The views from the first floor walkway however are exceptional. Other than scaling York Minster, the views from the top of Clifford’s tower are some of the best in York. You can see right the way across the city. The weather wasn’t particularly great on our visit but we still had excellent views over the law courts, Fairfax House and Old Bailie Hill. From up here you can also really appreciate the shape and structure of the tower.

A view of York from the Clifford's Tower wall walk
The views from the Walk way at Clifford’s Tower are exceptional.

Final words

Clifford’s Tower is onc of those places you really have to visit at least once in your life. The tower is such an iconic historic building and is an integral part of the history of York. If you want to learn more about York’s history, then a visit to Clifford’s Tower should be at the top of your list of places to visit. Clifford’s Tower has truly evolved with the city it serves and encapsulates the history of York perfectly.

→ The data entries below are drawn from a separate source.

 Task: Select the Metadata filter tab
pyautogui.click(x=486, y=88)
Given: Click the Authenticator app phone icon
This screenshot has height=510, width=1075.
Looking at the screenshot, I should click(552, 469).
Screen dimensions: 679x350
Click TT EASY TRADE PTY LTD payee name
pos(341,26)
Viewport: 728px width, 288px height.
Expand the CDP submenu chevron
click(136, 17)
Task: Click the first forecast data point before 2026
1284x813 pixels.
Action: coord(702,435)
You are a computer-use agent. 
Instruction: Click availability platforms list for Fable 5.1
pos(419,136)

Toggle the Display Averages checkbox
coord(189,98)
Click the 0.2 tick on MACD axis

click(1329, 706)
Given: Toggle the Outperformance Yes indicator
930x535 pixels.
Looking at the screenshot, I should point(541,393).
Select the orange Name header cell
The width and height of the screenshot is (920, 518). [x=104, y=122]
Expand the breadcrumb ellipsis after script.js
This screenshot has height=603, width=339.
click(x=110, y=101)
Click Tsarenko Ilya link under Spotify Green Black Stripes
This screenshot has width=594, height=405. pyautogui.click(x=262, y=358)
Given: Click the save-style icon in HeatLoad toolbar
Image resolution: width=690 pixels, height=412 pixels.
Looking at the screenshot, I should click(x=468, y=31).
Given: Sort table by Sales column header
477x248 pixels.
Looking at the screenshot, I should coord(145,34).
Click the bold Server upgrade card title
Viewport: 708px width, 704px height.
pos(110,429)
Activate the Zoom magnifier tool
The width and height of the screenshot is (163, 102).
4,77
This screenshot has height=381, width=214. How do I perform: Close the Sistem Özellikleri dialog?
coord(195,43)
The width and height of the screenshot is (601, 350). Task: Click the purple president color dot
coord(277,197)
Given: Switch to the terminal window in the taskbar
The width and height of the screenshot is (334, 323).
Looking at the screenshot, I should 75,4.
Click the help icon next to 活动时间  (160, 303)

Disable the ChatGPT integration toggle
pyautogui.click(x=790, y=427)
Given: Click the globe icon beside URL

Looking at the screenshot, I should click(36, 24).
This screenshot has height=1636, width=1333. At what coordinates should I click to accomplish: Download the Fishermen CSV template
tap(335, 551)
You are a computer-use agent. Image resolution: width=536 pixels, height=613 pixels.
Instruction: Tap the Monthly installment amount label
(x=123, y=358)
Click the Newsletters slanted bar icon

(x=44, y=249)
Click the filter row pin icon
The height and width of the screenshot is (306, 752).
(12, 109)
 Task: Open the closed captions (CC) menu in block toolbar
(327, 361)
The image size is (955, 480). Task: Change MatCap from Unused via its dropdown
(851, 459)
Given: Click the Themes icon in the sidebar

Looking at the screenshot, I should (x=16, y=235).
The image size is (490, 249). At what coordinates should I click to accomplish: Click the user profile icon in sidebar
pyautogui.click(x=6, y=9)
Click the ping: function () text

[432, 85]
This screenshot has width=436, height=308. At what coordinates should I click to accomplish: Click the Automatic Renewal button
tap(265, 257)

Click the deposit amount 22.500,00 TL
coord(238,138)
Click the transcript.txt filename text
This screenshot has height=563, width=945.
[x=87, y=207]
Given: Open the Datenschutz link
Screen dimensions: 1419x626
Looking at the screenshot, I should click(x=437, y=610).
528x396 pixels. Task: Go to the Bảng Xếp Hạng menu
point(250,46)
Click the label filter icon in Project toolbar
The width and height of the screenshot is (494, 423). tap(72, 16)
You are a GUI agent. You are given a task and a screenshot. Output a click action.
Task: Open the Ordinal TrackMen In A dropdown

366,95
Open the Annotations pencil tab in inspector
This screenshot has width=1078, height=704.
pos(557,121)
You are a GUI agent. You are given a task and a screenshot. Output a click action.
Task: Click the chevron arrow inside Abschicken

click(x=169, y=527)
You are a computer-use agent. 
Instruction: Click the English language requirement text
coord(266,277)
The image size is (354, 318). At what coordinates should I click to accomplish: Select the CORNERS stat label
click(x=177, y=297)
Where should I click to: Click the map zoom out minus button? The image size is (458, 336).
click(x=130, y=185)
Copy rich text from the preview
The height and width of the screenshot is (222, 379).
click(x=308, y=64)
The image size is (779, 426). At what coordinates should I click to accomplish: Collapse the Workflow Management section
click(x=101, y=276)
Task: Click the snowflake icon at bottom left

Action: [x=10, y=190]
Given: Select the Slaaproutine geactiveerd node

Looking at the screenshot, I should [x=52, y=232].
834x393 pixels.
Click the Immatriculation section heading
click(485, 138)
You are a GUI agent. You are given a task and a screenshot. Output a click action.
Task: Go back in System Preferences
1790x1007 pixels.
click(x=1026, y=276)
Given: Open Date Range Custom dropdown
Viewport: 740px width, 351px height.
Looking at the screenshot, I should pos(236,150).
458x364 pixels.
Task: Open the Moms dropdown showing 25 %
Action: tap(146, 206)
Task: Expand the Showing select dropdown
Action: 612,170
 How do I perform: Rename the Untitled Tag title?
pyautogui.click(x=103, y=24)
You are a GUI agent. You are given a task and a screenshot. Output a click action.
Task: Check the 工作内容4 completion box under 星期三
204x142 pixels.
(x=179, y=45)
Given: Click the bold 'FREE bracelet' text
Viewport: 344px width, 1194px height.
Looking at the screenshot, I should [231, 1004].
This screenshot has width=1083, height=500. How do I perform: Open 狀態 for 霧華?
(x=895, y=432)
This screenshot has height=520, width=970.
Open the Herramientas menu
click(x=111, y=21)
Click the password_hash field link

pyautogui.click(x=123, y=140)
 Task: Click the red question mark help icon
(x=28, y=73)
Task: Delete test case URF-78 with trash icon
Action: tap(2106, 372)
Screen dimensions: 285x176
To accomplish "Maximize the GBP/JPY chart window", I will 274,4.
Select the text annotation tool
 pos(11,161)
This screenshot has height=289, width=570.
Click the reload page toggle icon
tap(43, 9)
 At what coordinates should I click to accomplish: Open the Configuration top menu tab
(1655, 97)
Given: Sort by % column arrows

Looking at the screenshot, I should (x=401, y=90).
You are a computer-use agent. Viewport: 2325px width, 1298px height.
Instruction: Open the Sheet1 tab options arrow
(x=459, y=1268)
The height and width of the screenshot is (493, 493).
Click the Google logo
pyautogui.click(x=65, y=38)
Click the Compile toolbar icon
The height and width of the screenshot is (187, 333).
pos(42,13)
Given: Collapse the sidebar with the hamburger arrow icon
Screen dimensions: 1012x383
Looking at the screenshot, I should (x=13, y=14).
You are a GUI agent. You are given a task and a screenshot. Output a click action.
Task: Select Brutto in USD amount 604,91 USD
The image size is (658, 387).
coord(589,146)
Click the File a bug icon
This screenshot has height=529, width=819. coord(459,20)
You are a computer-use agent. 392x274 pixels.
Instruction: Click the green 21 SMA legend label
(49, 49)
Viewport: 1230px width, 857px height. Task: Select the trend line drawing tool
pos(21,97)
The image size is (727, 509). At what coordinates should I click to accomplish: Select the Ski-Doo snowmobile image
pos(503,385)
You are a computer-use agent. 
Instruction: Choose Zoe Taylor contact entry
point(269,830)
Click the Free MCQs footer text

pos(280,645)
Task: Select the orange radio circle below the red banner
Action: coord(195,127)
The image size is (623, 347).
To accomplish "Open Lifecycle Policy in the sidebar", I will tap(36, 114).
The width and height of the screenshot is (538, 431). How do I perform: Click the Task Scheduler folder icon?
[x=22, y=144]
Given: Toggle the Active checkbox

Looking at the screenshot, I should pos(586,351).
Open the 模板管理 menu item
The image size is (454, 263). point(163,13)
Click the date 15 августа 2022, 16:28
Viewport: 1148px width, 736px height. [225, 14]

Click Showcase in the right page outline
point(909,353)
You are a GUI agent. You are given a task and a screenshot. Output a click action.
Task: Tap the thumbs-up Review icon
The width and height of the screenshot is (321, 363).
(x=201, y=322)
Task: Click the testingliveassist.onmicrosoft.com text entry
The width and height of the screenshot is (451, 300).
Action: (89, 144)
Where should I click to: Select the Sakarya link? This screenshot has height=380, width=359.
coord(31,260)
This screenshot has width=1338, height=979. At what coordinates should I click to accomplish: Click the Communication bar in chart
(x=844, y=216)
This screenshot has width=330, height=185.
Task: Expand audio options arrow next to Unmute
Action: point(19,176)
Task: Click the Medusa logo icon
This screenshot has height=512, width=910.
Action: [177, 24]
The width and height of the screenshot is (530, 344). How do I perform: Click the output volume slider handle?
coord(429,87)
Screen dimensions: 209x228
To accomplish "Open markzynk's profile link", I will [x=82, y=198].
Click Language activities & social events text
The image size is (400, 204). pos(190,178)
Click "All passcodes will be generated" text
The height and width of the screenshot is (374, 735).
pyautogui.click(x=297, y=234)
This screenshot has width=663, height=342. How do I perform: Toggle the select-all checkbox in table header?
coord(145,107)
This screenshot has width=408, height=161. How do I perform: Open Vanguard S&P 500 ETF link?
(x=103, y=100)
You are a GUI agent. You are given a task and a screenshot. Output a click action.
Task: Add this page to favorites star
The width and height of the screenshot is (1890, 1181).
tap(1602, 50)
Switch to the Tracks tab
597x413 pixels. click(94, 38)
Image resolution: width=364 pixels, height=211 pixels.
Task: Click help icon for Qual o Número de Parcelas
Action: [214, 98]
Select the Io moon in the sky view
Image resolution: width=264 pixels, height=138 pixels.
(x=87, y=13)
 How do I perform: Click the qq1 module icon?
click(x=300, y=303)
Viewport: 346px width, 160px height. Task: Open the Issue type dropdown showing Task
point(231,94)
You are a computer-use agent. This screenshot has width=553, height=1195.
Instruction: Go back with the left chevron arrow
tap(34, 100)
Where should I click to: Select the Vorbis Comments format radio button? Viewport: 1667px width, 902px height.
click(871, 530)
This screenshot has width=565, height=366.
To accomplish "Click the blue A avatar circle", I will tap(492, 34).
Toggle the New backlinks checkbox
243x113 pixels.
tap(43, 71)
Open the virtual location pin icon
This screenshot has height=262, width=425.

It’s easy to assume that Clifford’s Tower does not represent good value for money. Indeed, there is not a massive amount of things to within the tower, and unlike many other historic sites, it perhaps isn’t the best venue for families with very young children. It would certainly be difficult to spend more than a few hours visiting Clifford’s Tower. What you do get for your entry fee however, is access to one of England’s most incredible and iconic historic sites.

There is nothing else like Clifford’s Tower anywhere in the Country. The design of the keep is completely stunning and offers a totally unique visitor experience. I really cant emphasise enough how much I love this incredible historic site. So, Should you visit Clifford’s Tower? Damn right you should!

Clifford’s Tower in York is owned and managed by English Heritage. You can click here to visit their website.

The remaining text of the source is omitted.